We invite theoretical and empirical papers using quantitative, qualitative, or mixed-methods approaches. As aspects of distance, diversity, and foreignness occur at multiple levels, submissions investigating micro, meso, macro, or cross-level phenomena are welcome. Research submitted to the special issue does not need to explicitly apply POS, but can use the POS perspective as a generative lens to theorize about positive outcomes. Other existing theoretical perspectives in IB could be linked to theorize why distance, diversity, and foreignness matter; under what circumstances they are likely to be beneficial rather than challenging or harmful; how their effects play out and what motivational and enabling mechanisms are or could be at work in the process. As such, it is also not necessary for research submitted to consider only positive outcomes.

Papers could address a wide range of issues, including but not limited to topics that

  • Infuse the IB literature with new constructs generated in POS research such as resilience, meaningfulness, positive emotion, altruism, relationship transformation, and high-quality connections, and study how these constructs enable individuals, groups, and organizations to gain the benefits of diversity, distance, and difference. 
  • Consider positive outcomes investigated in POS like thriving, virtue, and abundance.

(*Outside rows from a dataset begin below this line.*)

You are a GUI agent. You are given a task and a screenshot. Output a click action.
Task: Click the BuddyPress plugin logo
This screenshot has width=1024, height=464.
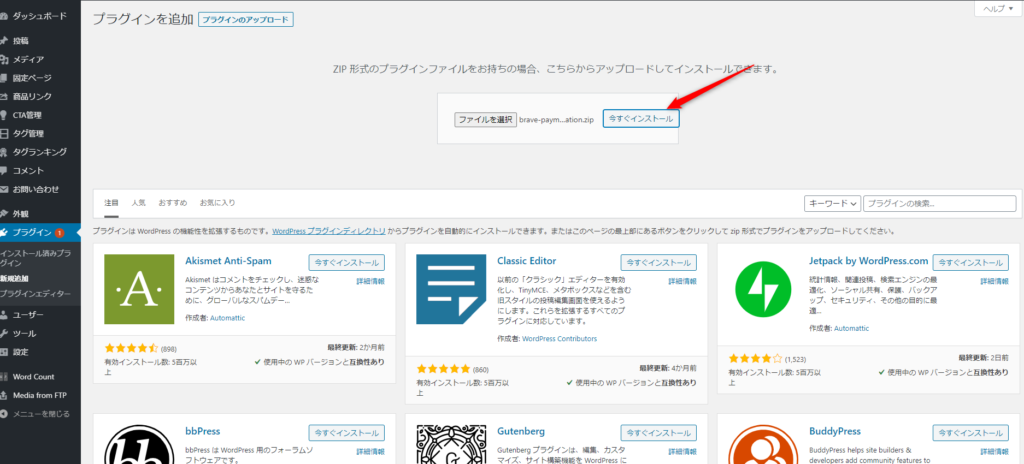coord(762,446)
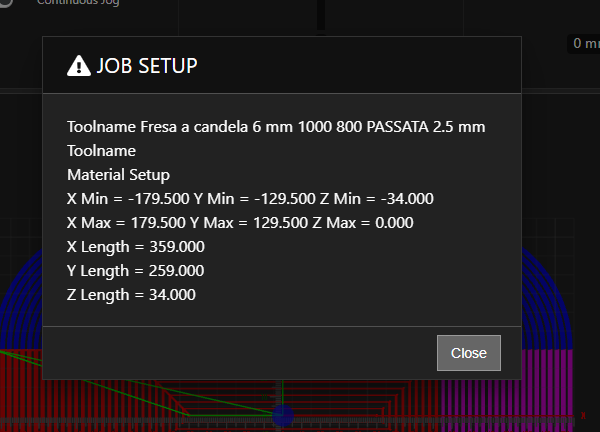
Task: Click the dark vertical bar above the dialog
Action: pyautogui.click(x=321, y=15)
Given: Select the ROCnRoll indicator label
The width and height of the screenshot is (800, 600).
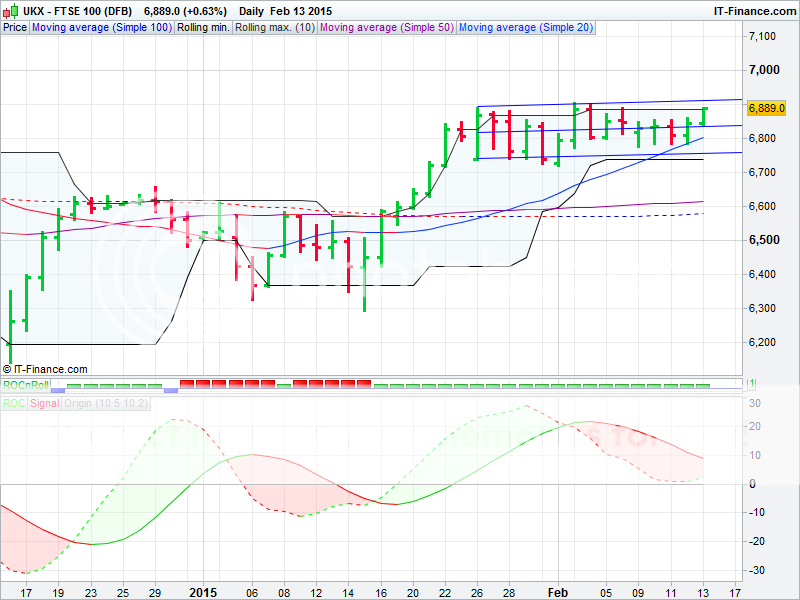Looking at the screenshot, I should click(x=25, y=385).
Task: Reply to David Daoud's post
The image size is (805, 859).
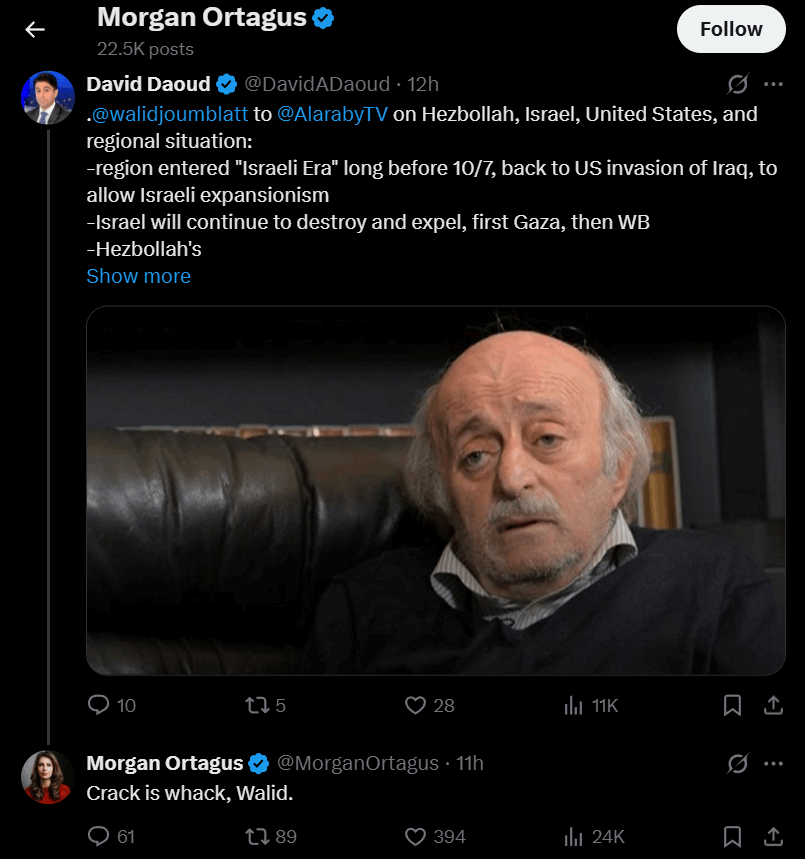Action: (98, 705)
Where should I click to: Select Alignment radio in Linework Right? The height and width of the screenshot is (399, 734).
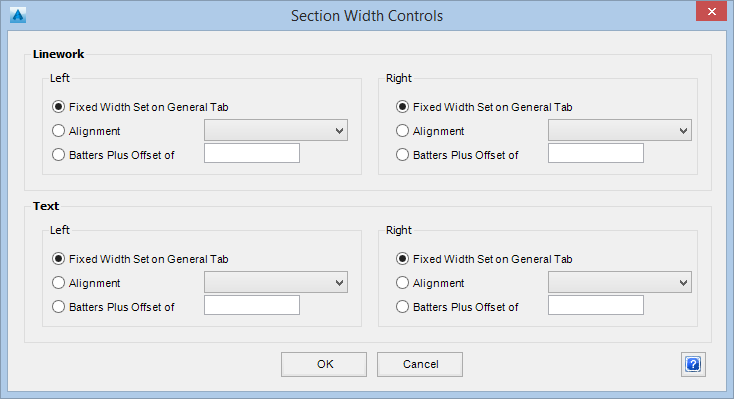[402, 131]
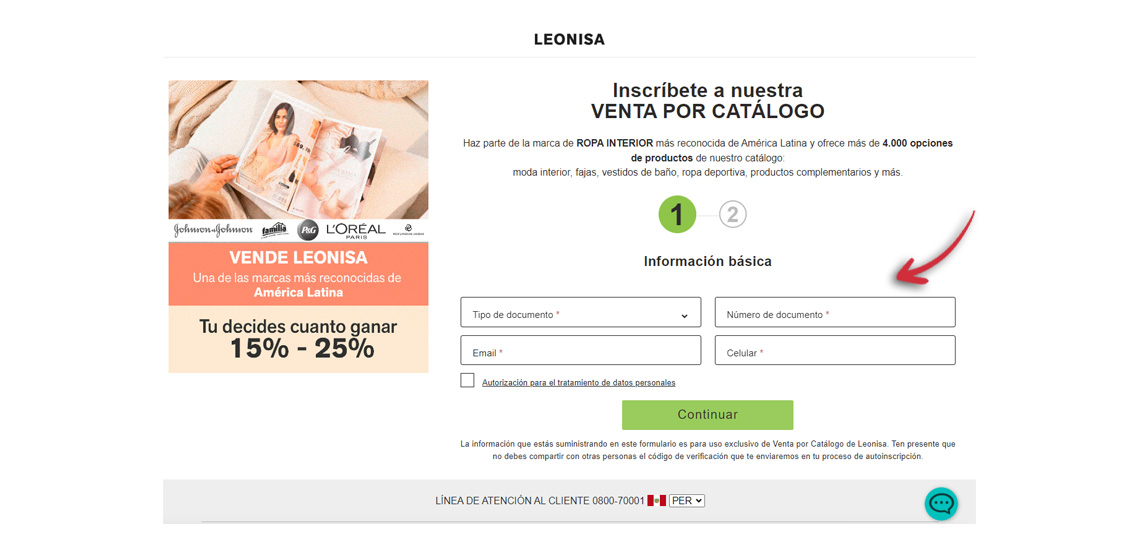Focus the Email input field
The image size is (1139, 539).
[580, 350]
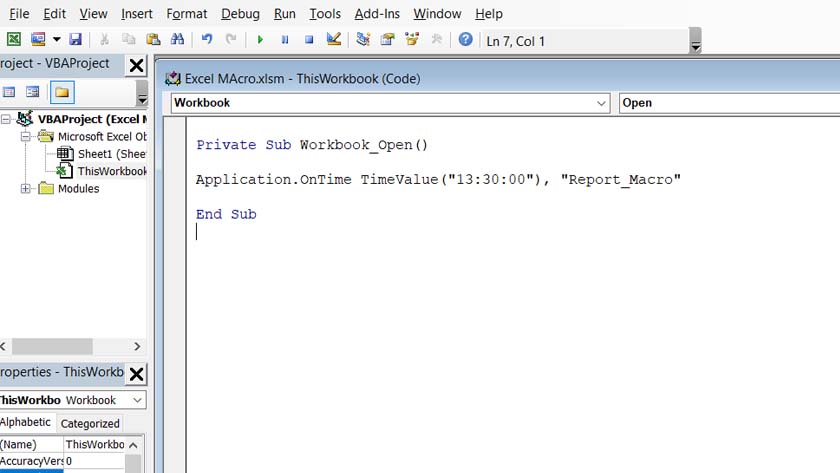Image resolution: width=840 pixels, height=473 pixels.
Task: Click the Reset stop icon
Action: (309, 40)
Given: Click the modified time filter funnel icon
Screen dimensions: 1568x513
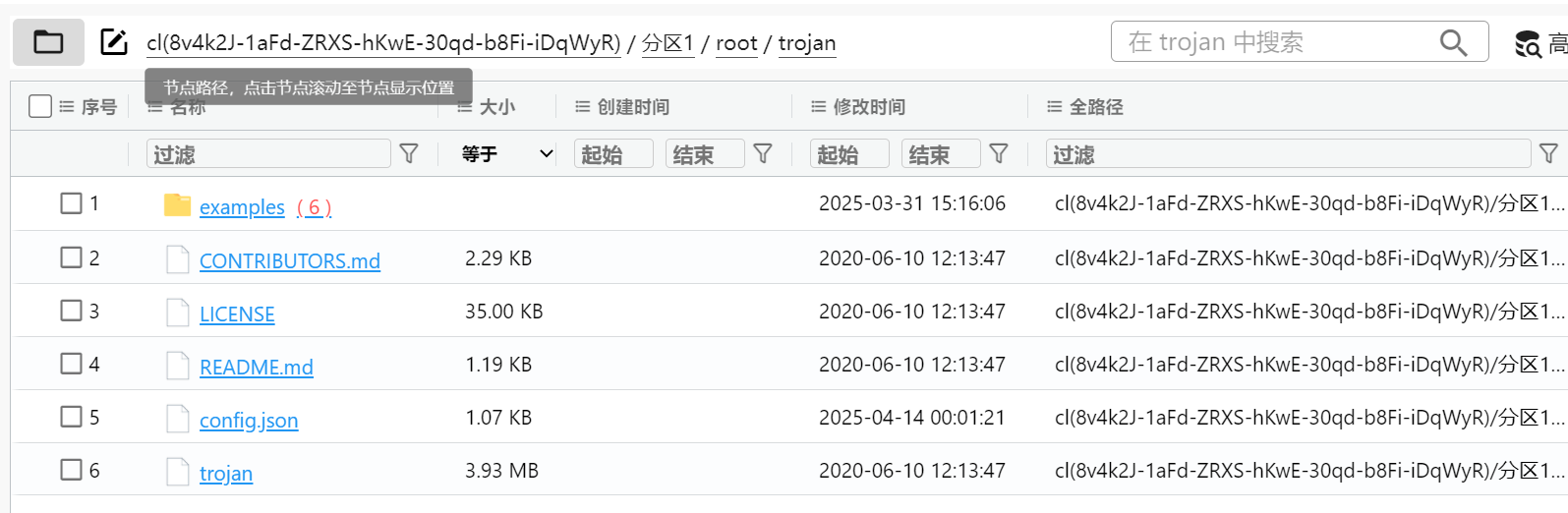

These could support investigation of questions like: What does organizational thriving mean in diverse institutional contexts? 
  • Consider traditional organizational outcomes in IB and examine the contexts and conditions under which foreignness enhance a corporation’s legitimacy, reputation, attractiveness, or brand value. 
  • Integrate theories that traditionally haven’t been simultaneously considered to reconcile challenges and benefits, such as research on the multinational advantage versus liability of foreignness. Integrating such perspectives could illuminate the conditions generating value from difference, diversity, and distance. 
  • Unpack mixed results and curvilinear findings to develop theory about enabling processes that “bend the curve” from negative to positive, or delay inflection points to extend positive benefits of diversity. This could support investigations of the relationship between differences and innovation, for example, which show an inverted-U-shaped relationship. What could support benefits of diversity to innovation at very high levels of diversity? 
  • Investigate further how research on diversity in organizations has shown that individuals vary in how much they value diversity. Can concepts like happiness, joy, fulfillment, self-esteem, or other positive states alter the extent to which individuals value diversity rather than feel threatened by difference? 
  • Apply different research methodologies and designs than traditionally used in IB research to study topics like cross-border alliances, mergers, and acquisitions. Process research or qualitative research may reveal important insights into how firms develop valuable capabilities and reap synergistic benefits from these activities and uncover new understanding of difference, diversity, and distance by examining positive processes that create beneficial outcomes/patterns. 
  • Consider positive individual traits and behaviors like character, talent and responsible behavior and investigate their role in leader effectiveness in diverse contexts. 
  • Investigate what is positive global leadership, developing a framework that goes beyond cultural similarities and differences and identifies common ground for leveraging diversity, both locally and globally. 
  • Explore how the experience of being foreign and/or marginal, typically considered negative, could lead to enhanced creativity and help individuals develop a global mindset. 
  • Refine theories of adaptation to consider how concepts like replenishment and resilience can support phenomena like emerging market multinationals learning from their foreign operations, particularly their activities in developed markets. 
  • Examine the idea of abundance gaps created by distance, diversity, or difference in research on international entrepreneurship and “born global” organizations. 
  • Differentiate between when difference and distance have a positive effect on MNEs and when they don’t. For example, are there some instances when an outsider perspective (such as the use of global teams from subsidiaries) is valuable in regards to sustainable corporate renewal or growth and when having a more culturally integrated team would be more effective? 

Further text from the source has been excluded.